Bella, too, had been a source of comfort, strength, and encouragement to me. She had three children to care for, but still visited very regularly, and she was always very perceptive as to how Jonathan was feeling.

Another thing which pleased me was the way Jonathan always turned to me when I arrived at his bedside. Despite his poor vision he knew I was with him. He did not need to verbalise his love – that was how he showed it. He seemed to find comfort and reassurance from my being there.

He always reached out with his left hand for me, and I would hold his hand, bruised badly from where cannulas had been inserted. With his fine veins this was always a difficult process, and they always needed a portable ultrasound machine to locate his veins. The same for the daily blood tests he’d endured. He was bruised everywhere.


Three days later they decided to drain his left lung as well. A big decision. It was riskier, we all knew. Joe and I were again requested by the surgeons to hold Jonathan still. We were reminded that the needle could pierce his heart if he moved, and there was very little space. His blood pressure, always low, started to drop, alarmingly.

“Keep an eye on that!” the surgeon said softly to his assistant, nodding towards the blood pressure machine. I also turned to the machine and was horrified to see that his blood pressure had dropped to 67 over 46. Dangerously low. No, I was not a medical person, as I had often been reminded by that previous CEO and his so-called Health Care Team, but I knew what this meant.

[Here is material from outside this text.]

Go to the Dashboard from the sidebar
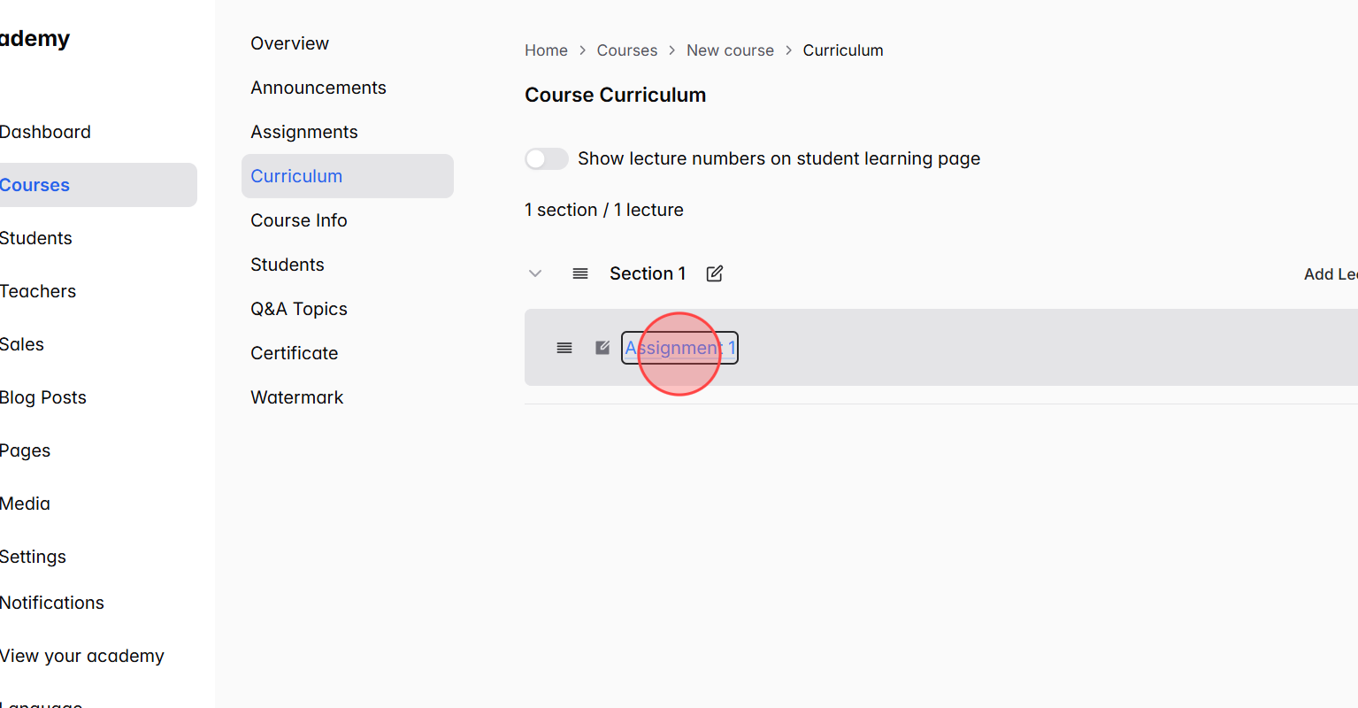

Gradually, ever so slowly, the corner was turned. His blood pressure moved up, and again, after an hour, the procedure was completed.


I reflected on the difference in attitudes between these very skilled surgeons and the previous Health Care Team of the disability service – the ones who had demeaned and bullied me and treated me as ignorant and inferior, ten years prior. Yes, so very different.

I was not a medical person, but the surgeons had enough confidence in me, and in Joe, to ask for our help during two life-saving surgical procedures. They had valued our help and input. We were not only permitted to remain in the room but invited to assist them.

I asked the surgeon later if draining his lungs was Jonathan’s last chance. “Yes,” he affirmed. It was a sobering thought. They had nothing else to try.